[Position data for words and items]
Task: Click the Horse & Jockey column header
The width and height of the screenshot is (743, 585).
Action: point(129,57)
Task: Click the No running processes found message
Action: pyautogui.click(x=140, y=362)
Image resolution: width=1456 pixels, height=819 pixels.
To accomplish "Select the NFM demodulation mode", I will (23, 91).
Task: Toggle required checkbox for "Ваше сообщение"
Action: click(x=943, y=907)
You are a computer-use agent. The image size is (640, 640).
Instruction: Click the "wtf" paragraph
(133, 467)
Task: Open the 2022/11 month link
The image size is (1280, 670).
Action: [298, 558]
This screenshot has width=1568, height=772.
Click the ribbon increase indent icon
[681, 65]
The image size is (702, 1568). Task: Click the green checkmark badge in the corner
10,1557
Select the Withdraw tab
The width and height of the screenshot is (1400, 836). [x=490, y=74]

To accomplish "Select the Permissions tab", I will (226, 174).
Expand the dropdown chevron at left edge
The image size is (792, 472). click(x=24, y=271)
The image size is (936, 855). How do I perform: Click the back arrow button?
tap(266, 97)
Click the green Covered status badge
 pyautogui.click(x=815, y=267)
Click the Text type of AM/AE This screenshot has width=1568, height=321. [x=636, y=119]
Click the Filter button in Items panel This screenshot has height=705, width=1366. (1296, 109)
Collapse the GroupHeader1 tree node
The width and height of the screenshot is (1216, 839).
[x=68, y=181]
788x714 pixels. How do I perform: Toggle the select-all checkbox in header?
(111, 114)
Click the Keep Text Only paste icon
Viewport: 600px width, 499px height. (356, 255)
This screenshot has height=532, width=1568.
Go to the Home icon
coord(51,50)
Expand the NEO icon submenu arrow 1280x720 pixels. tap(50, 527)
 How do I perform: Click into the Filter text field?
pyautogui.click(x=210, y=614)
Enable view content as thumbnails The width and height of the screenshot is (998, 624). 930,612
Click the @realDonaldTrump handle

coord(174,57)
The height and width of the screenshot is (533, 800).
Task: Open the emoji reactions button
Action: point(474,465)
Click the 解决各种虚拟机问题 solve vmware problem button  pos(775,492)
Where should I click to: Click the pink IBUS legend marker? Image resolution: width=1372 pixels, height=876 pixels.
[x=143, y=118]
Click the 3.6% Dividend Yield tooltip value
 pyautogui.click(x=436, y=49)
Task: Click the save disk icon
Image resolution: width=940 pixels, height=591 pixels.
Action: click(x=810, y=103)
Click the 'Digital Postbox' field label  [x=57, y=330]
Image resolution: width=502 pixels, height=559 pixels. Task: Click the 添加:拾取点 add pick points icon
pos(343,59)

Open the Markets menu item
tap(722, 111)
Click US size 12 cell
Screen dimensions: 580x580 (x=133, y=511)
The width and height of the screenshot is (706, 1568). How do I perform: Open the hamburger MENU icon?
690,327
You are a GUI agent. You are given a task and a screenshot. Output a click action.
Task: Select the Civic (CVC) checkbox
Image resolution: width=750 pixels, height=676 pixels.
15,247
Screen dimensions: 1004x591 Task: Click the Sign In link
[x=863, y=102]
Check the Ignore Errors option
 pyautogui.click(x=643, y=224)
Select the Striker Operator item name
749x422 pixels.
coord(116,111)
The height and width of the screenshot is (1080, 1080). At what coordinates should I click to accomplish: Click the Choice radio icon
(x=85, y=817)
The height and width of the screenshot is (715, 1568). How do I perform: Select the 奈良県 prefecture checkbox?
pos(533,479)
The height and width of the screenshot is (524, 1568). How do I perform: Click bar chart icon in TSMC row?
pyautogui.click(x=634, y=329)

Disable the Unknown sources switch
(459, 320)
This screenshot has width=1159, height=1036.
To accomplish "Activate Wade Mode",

STATED TASK: Repeat every one of the lines above word for word, from the first to the last.

THE COMPLETED TASK:
Task: Click the Horse & Jockey column header
The width and height of the screenshot is (743, 585).
Action: point(129,57)
Task: Click the No running processes found message
Action: pyautogui.click(x=140, y=362)
Image resolution: width=1456 pixels, height=819 pixels.
To accomplish "Select the NFM demodulation mode", I will (23, 91).
Task: Toggle required checkbox for "Ваше сообщение"
Action: click(x=943, y=907)
You are a computer-use agent. The image size is (640, 640).
Instruction: Click the "wtf" paragraph
(133, 467)
Task: Open the 2022/11 month link
The image size is (1280, 670).
Action: [298, 558]
This screenshot has width=1568, height=772.
Click the ribbon increase indent icon
[681, 65]
The image size is (702, 1568). Task: Click the green checkmark badge in the corner
10,1557
Select the Withdraw tab
The width and height of the screenshot is (1400, 836). [x=490, y=74]

To accomplish "Select the Permissions tab", I will (226, 174).
Expand the dropdown chevron at left edge
The image size is (792, 472). click(x=24, y=271)
The image size is (936, 855). How do I perform: Click the back arrow button?
tap(266, 97)
Click the green Covered status badge
 pyautogui.click(x=815, y=267)
Click the Text type of AM/AE This screenshot has width=1568, height=321. [x=636, y=119]
Click the Filter button in Items panel This screenshot has height=705, width=1366. (1296, 109)
Collapse the GroupHeader1 tree node
The width and height of the screenshot is (1216, 839).
[x=68, y=181]
788x714 pixels. How do I perform: Toggle the select-all checkbox in header?
(111, 114)
Click the Keep Text Only paste icon
Viewport: 600px width, 499px height. (356, 255)
This screenshot has height=532, width=1568.
Go to the Home icon
coord(51,50)
Expand the NEO icon submenu arrow 1280x720 pixels. tap(50, 527)
 How do I perform: Click into the Filter text field?
pyautogui.click(x=210, y=614)
Enable view content as thumbnails The width and height of the screenshot is (998, 624). 930,612
Click the @realDonaldTrump handle

coord(174,57)
The height and width of the screenshot is (533, 800).
Task: Open the emoji reactions button
Action: point(474,465)
Click the 解决各种虚拟机问题 solve vmware problem button  pos(775,492)
Where should I click to: Click the pink IBUS legend marker? Image resolution: width=1372 pixels, height=876 pixels.
[x=143, y=118]
Click the 3.6% Dividend Yield tooltip value
 pyautogui.click(x=436, y=49)
Task: Click the save disk icon
Image resolution: width=940 pixels, height=591 pixels.
Action: click(x=810, y=103)
Click the 'Digital Postbox' field label  [x=57, y=330]
Image resolution: width=502 pixels, height=559 pixels. Task: Click the 添加:拾取点 add pick points icon
pos(343,59)

Open the Markets menu item
tap(722, 111)
Click US size 12 cell
Screen dimensions: 580x580 (x=133, y=511)
The width and height of the screenshot is (706, 1568). How do I perform: Open the hamburger MENU icon?
690,327
You are a GUI agent. You are given a task and a screenshot. Output a click action.
Task: Select the Civic (CVC) checkbox
Image resolution: width=750 pixels, height=676 pixels.
15,247
Screen dimensions: 1004x591 Task: Click the Sign In link
[x=863, y=102]
Check the Ignore Errors option
 pyautogui.click(x=643, y=224)
Select the Striker Operator item name
749x422 pixels.
coord(116,111)
The height and width of the screenshot is (1080, 1080). At what coordinates should I click to accomplish: Click the Choice radio icon
(x=85, y=817)
The height and width of the screenshot is (715, 1568). How do I perform: Select the 奈良県 prefecture checkbox?
pos(533,479)
The height and width of the screenshot is (524, 1568). How do I perform: Click bar chart icon in TSMC row?
pyautogui.click(x=634, y=329)

Disable the Unknown sources switch
(459, 320)
This screenshot has width=1159, height=1036.
To accomplish "Activate Wade Mode",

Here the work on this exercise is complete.